AIM OF THE EXERCISE: Below are some entries. Return exactly the lines from the one with "Where should I" through the final line, leaving out any pictures.

DATA FOR THIS EXERCISE Start Marker

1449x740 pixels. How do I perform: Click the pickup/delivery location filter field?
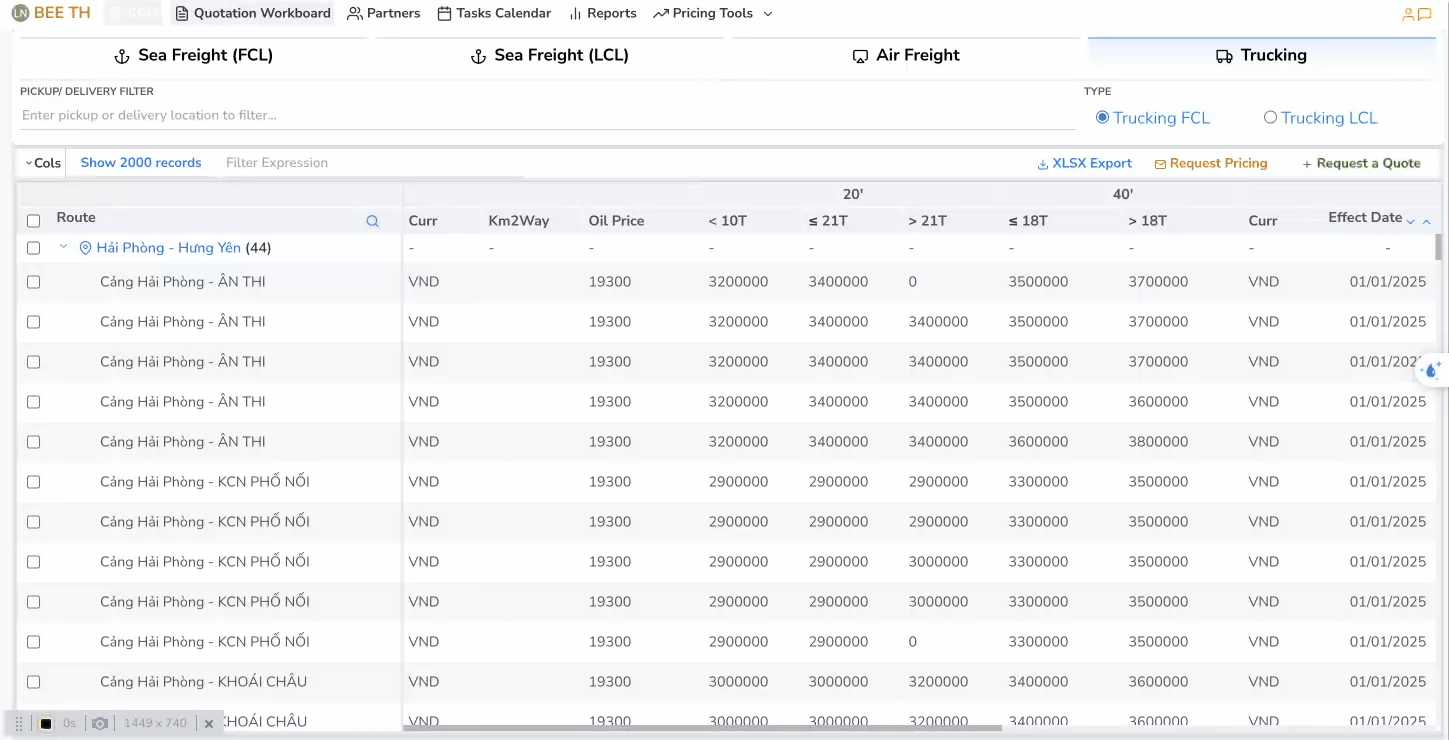(x=546, y=115)
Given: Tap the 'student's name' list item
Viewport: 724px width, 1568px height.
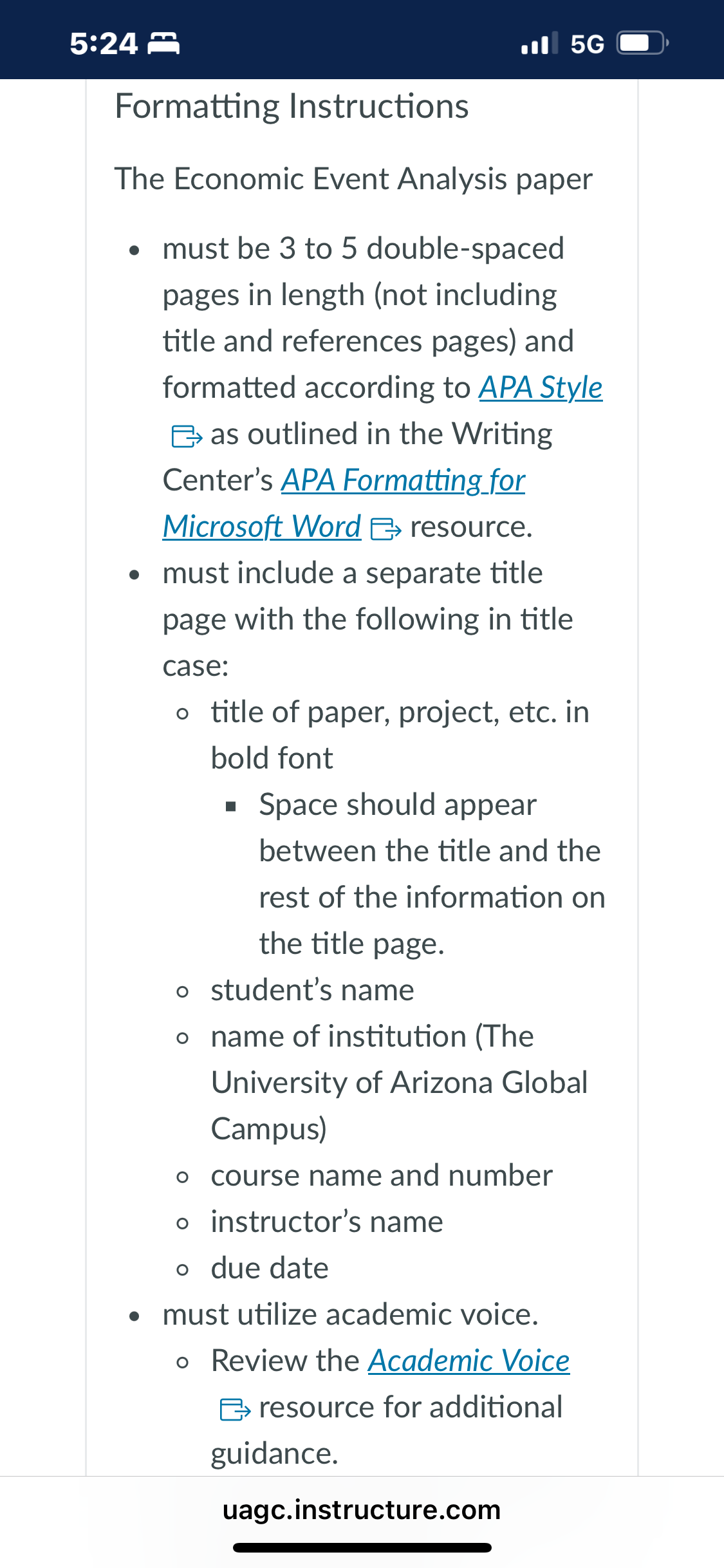Looking at the screenshot, I should [x=312, y=990].
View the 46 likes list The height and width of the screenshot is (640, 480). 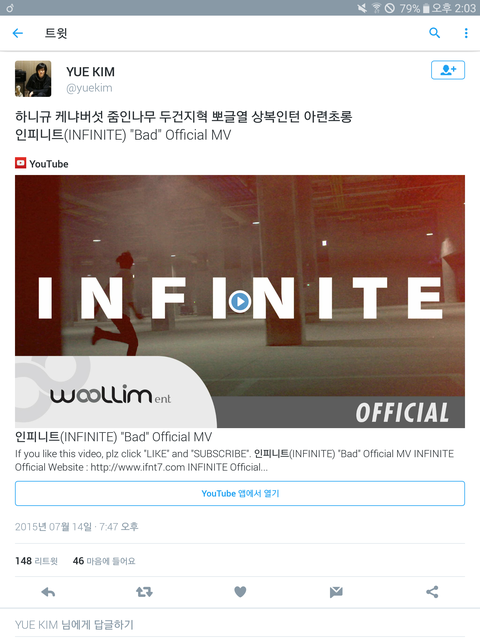(x=104, y=561)
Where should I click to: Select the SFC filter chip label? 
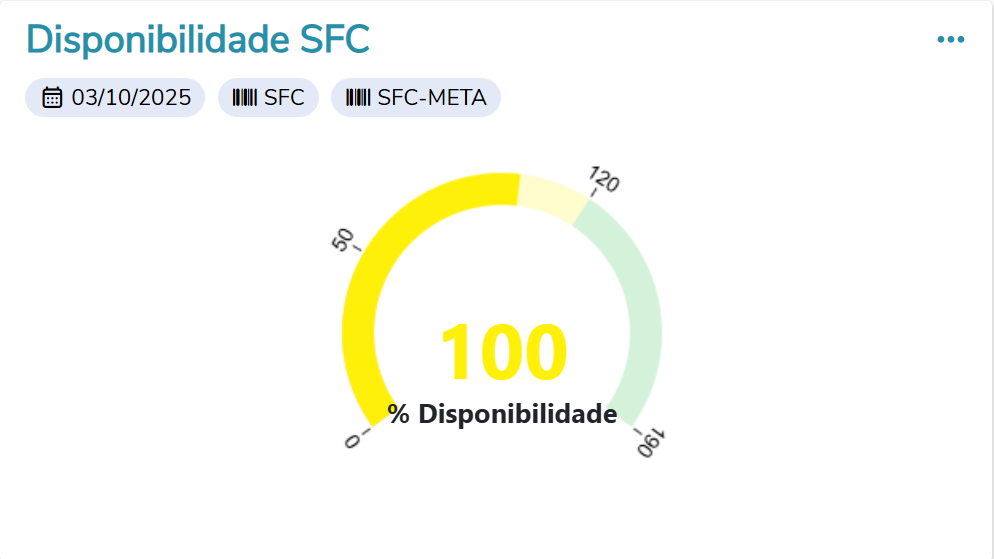tap(284, 98)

DATA FOR THIS EXERCISE End Marker

WRITTEN SOLUTION:
Where should I click to: Select the SFC filter chip label? 
tap(284, 98)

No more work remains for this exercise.